Source | Validation test | Reference | Operand | Condition |
---|---|---|---|---|
HOURLY RATE Column x HOURS WORKED Column | = | GROSS PAY AMOUNT Column | Validate calculation of the gross pay amount | |
SUM(DETAILED ORDER AMOUNTS Columns | = | TOTAL ORDER AMOUNT Column | Validate calculation of the total orders amount |
The computations performed in a computational data rule can vary from simple to complex by creating data expressions that use the appropriate scalar functions and numeric operators.
Chronological (also called Ordered Values)
Business rules that validate time and duration relationships are known as chronological data rules. These rules can define chronological sequence (for example, a project activity date must be equal or greater than the project start date and equal or less than the project completion date) or chronological duration (for example, a customer payment must be within 30 days of billing to avoid late charges). These time-based relationships can be validated by using a chronological data rule.
Source | Validation test | Reference | Operand | Condition |
---|---|---|---|---|
PROJECT ACTIVITY DATE Column | >= | PROJECT START DATE Column | AND | Project activity cannot occur before start date |
PROJECT ACTIVITY DATE Column | = < | PROJECT COMPLETION DATE Column | Project activity cannot occur after completion date |
Source | Validation test | Reference | Operand | Condition |
---|---|---|---|---|
PAYMENT DATE Column | <= | BILLING DATE Column + 30 days | Payments must be made in 30 days or less from billing |
Conditional
Business rules that don't conform to a valid values combination, computational or chronological data rule are generally referred to as conditional data rules. These business rules typically contain complex if…then…else logic that might include valid values combinations, computational and chronological conditions (for example, if the customer has an active account, and the last order date is more than one year old then the catalog distribution code should be set to quarterly).

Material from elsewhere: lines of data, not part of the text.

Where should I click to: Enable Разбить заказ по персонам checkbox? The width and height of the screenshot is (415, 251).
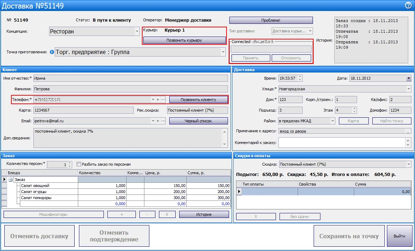79,165
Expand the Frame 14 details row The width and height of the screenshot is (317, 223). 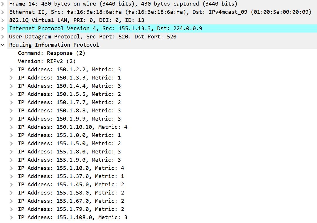(3, 4)
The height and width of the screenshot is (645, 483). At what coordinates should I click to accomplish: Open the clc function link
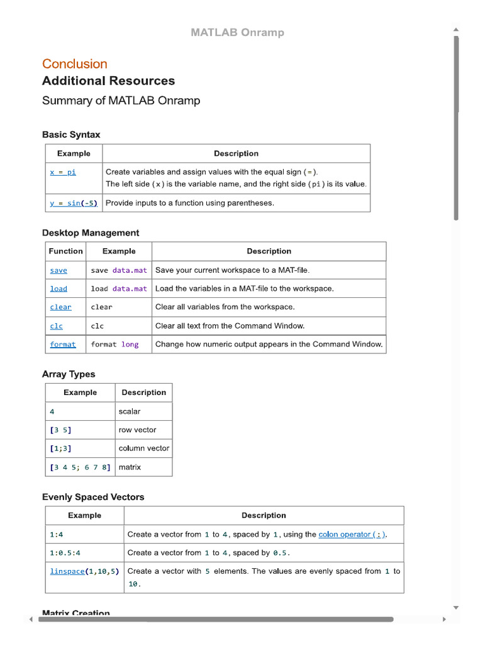coord(56,326)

Source | Validation test | Reference | Operand | Condition |
---|---|---|---|---|
Customer Activity Code Column | = | ACTIVE | AND | Customer is active |
CUSTOMER LAST ORDER DATE Column | >= | TODAYS DATE - 365 days | AND | Last order is within the last year |
CUSTOMER CATALOG CODE | = | QUARTERLY | Customer is scheduled to receive a catalog every three months |
Or, to test for non-compliance with this business rule.

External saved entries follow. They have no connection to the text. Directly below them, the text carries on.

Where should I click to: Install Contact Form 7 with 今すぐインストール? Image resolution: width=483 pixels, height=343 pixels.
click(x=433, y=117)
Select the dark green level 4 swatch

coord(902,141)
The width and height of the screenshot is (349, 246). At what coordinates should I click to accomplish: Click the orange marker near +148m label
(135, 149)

Source | Validation test | Reference | Operand | Condition |
---|---|---|---|---|
Customer Activity Code Column | = | ACTIVE | AND | Customer is active |
CUSTOMER LAST ORDER DATE Column | >= | TODAYS DATE - 365 days | AND | Last order is within the last year |
CUSTOMER CATALOG CODE | = | QUARTERLY | Customer is scheduled to receive a catalog every three months |
There are endless possibilities for creating conditional data rules. Many business rules that form the basis for conditional data rules will already exist in the legacy of application systems. Others will evolve from the data analysis itself as more of the data's relationships and issues are revealed. You should strive to develop the most effective set of data rules applicable to the current situation.